In metro Atlanta, Gwinnett, Cobb, DeKalb and Fulton counties ranked fourth, fifth, 19th and 26th respectively.

Social and economic factors such as education and income play large roles in a community’s overall health, Remington said. The foods that are the least expensive are typically the unhealthiest, he said.

Access to health care is also a problem in many counties, especially in rural areas, said Tim Sweeney, a health care analyst at the Georgia Budget and Policy Institute, a nonpartisan think tank.

To help address Georgia's health problem, state Rep. Mickey Channell, R-Greensboro, is pushing a bill, HB 214, that would create a new Department of Public Health. Overseen by the Department of Human Resources for years, public health now falls under the Department of Community Health umbrella. The bill passed a key Senate committee Monday.

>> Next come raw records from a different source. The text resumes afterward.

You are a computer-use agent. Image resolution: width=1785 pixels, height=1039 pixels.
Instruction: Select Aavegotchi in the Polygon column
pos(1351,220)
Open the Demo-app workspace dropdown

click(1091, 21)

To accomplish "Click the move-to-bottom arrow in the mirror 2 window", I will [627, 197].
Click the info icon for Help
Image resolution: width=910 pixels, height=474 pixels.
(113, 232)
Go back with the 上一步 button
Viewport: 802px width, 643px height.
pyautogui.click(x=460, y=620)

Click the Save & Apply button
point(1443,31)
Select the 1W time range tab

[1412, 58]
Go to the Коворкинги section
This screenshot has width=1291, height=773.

Public health hasn’t worked as well as it could because it has been buried in other agencies, Sweeney said. Adding a separate Cabinet-level post for public health would elevate the issue and garner more attention from lawmakers, he said.

Public health spending will have been cut by nearly 18 percent since 2008 if proposed budget recommendations for 2012 are passed, Sweeney added.

Funding cuts are hurting the public health system in Georgia, which -- along with the Southeast overall -- suffers disproportionately from many chronic diseases compared with the rest of the country, said Michael Eriksen, director of the Institute of Public Health at Georgia State University.

“People take public health for granted,” Eriksen said. “You don’t see what’s being prevented because it never occurs.”

Communities need to broaden the focus beyond chronic diseases such as diabetes to what’s creating the problem, Remington said. “Are there opportunities for people to exercise? Are there sidewalks and are they in good condition?”

Increasing amounts of county-level health data can help local leaders decide where to best invest resources such as in efforts to make communities walkable, he said.